- Written exercise 1:
Answer these questions using the article on the TPP and the environment.
(a) Besides New Zealand and the US, how many other countries are in the TPP?
(b) Under the ISDS provisions, where can a foreign company sue a government?
(c) What appeal process is available after that tribunal rules?
- Written exercise 2: The article on the TPP and the environment lists government actions that could lead a foreign entity to seek compensation. List all of them.

- Extract:
--

TPP: No Partnership with the Environment
The environment is a major loser under the Trans Pacific Partnership (TPP) – a free trade agreement between New Zealand, the US and ten other Pacific Rim countries. Its main focus is not trade: it concentrates on limiting how governments can regulate “behind the border” in ways that affect foreign investors.
Of the TPP’s nearly thirty chapters, the greatest impact on the environment will come from the Investor State Dispute Settlement (ISDS) provisions. Simply put, this mechanism gives foreign companies the ability to sue a government in an offshore tribunal if that company believes its reasonable investment expectations (such as its profits or asset values) have been breached. That tribunal can force the host government to pay damages to the foreign investor and there is no appeal process. It ends up privileging foreign companies over local communities and local companies who do not have such rights to sue.
These new rights could be used by a foreign entity to seek compensation from a government or local council if it, for example:
- Changed the conditions of a mining licence
- Set higher minimum flows for a river
- Raised the charge on greenhouse gas emissions
- Set stricter rules on logging of forests
- Established national legal standards for the environmental protection of water and soil (New Zealand has essentially none).

--

- Dataset excerpts:
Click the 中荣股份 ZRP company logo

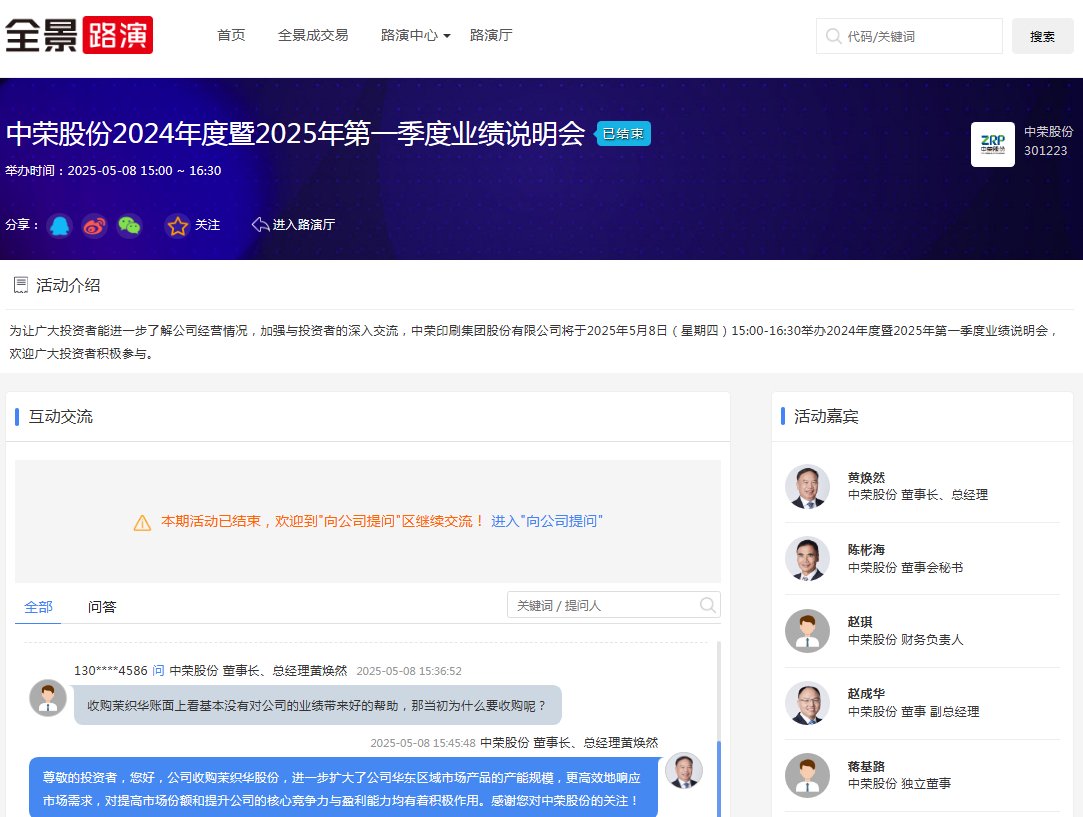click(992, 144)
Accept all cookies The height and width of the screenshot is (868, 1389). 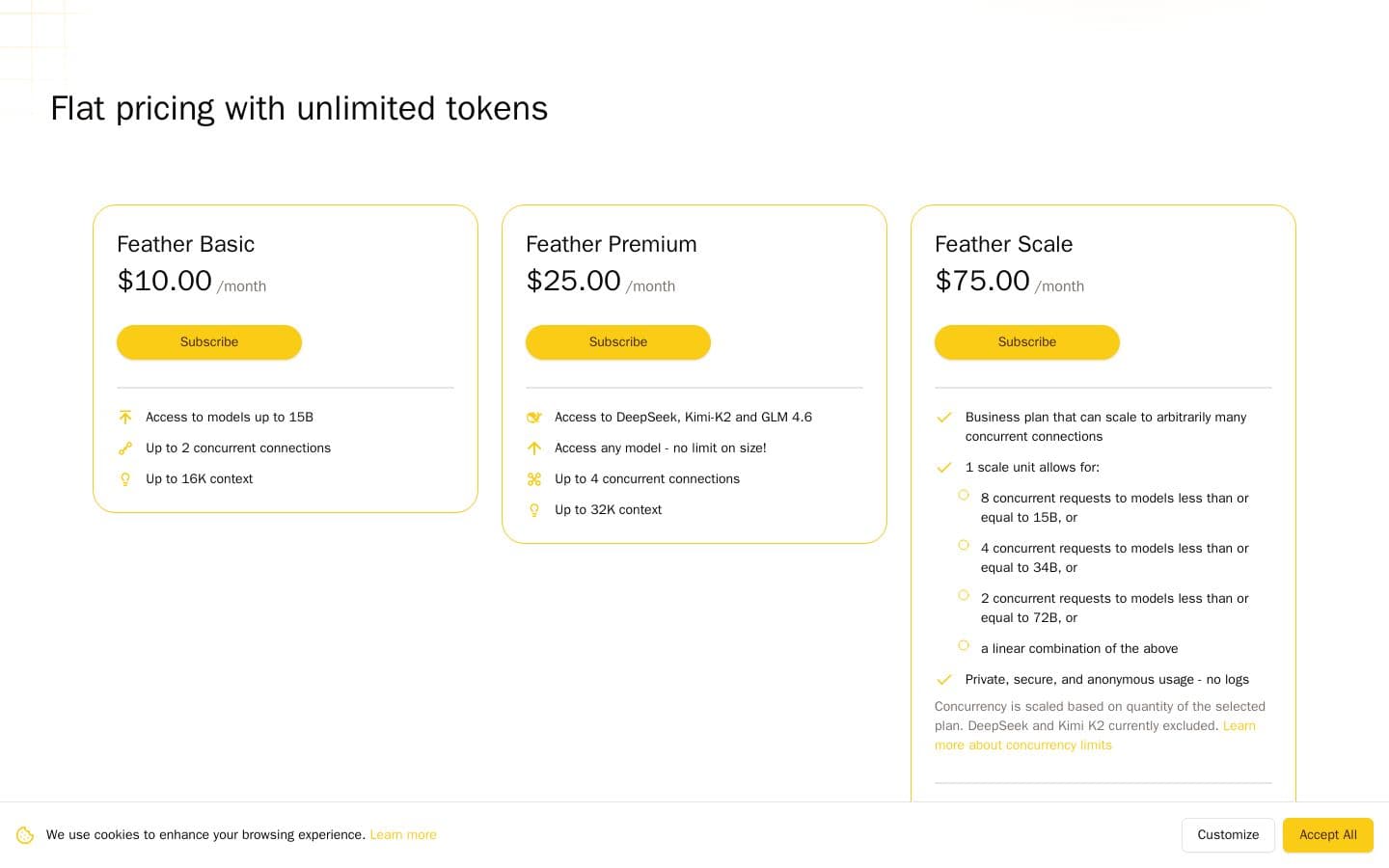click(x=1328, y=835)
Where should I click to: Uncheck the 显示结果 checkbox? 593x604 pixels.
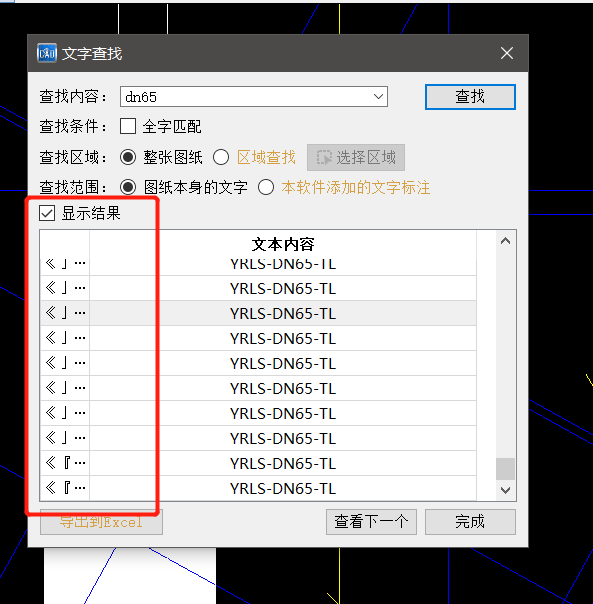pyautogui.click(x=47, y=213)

--

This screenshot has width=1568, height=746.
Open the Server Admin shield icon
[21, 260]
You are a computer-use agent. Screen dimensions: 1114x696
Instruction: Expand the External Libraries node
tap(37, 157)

--

- Exercise solution 1:
(a) Ten other Pacific Rim countries.
(b) In an offshore tribunal.
(c) None. There is no appeal process.

- Exercise solution 2:
- Changing the conditions of a mining licence
- Setting higher minimum flows for a river
- Raising the charge on greenhouse gas emissions
- Setting stricter rules on logging of forests
- Establishing national legal standards for the environmental protection of water and soil